EXERCISES TO COMPLETE ::
A. Answer the following from the book review, one line each, marked to match:
(i) In what year did Loveridge first fit Cecil with a radio collar?
(ii) How long did the mortally wounded Cecil apparently take to die?
(iii) In what year did Kenya ban trophy hunting?
B. List every calendar year mentioned in the book review, and pair each with the event it is linked to there.
C. Duplicate the passage of the book review from "Lion Hearted: The" up to and including "and wildlife conservation.".

SELECTED PASSAGE ::
Andrew Loveridge / Regan Arts / 280 pages
Author Andrew Loveridge is a veteran wildlife biologist with many years’ experience working on lion research in Zimbabwe’s Hwange National Park. Raised in Zimbabwe and educated at Oxford, he’s the biologist who, in 2008, first applied a radio collar to Cecil, one of the park’s most habituated and approachable lions. He tracked and studied Cecil until that fateful night in 2015 when the big cat was shot with an arrow by an American dentist as Cecil fed on bait.
Analysis of the radio collar transmissions is the firmest evidence that Cecil was shot in a location where lion hunting was prohibited, and that “Cecil the lion died slowly and painfully to allow a hunter the ultimate vanity of claiming he had killed a huge lion with a bow and arrow.” It apparently took 10 to 12 hours for the mortally wounded Cecil to die. The data further provides evidence of a cover-up: Some time after Cecil died, his radio collar was moved to a place where lion hunting was authorized. And then the radio collar disappeared. But the data remains.
Cecil was one of 41 lions Loveridge and his team have radio collared that were later slain by trophy hunters. In Africa, a dead male lion’s cubs are soon killed by the next adult male to take over the pride, so the loss of these 41 adults actually reflects the losses of hundreds of young. “It is a fallacy,” writes Loveridge, “that old males can be trophy hunted with little disruption to lion society.”
Although he clearly objects to trophy hunting, Loveridge expresses worry that, absent other measures, shutting down the trophy hunting business could result in loss of lion habitat. Unfortunately, he does not mention the Kenyan experience. Kenya banned trophy hunting in 1977 and never looked back. And the Kenyan lions today have much better numbers and demographics as a consequence.
Lion Hearted: The Life and Death of Cecil & the Future of Africa’s Iconic Cats introduces readers to the intricacies of lion society and is fascinating on that basis alone. But its importance lies more in its sound repudiation of several tropes that the trophy hunting industry has for decades used to shore up its perverted sense of sportsmanship and wildlife conservation.

DATA SEGMENT ::
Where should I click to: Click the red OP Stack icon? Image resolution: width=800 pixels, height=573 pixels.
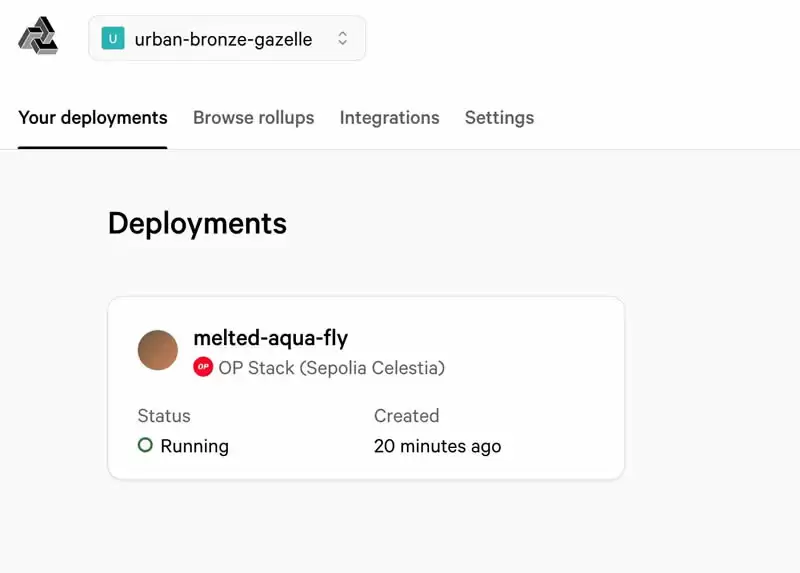coord(203,367)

SOLUTIONS TO THE TASKS ::
A.
(i) 2008
(ii) 10 to 12 hours
(iii) 1977

B.
2008: Loveridge first applied a radio collar to Cecil.
2015: Cecil was shot with an arrow by an American dentist as he fed on bait.
1977: Kenya banned trophy hunting.

C.
Lion Hearted: The Life and Death of Cecil & the Future of Africa’s Iconic Cats introduces readers to the intricacies of lion society and is fascinating on that basis alone. But its importance lies more in its sound repudiation of several tropes that the trophy hunting industry has for decades used to shore up its perverted sense of sportsmanship and wildlife conservation.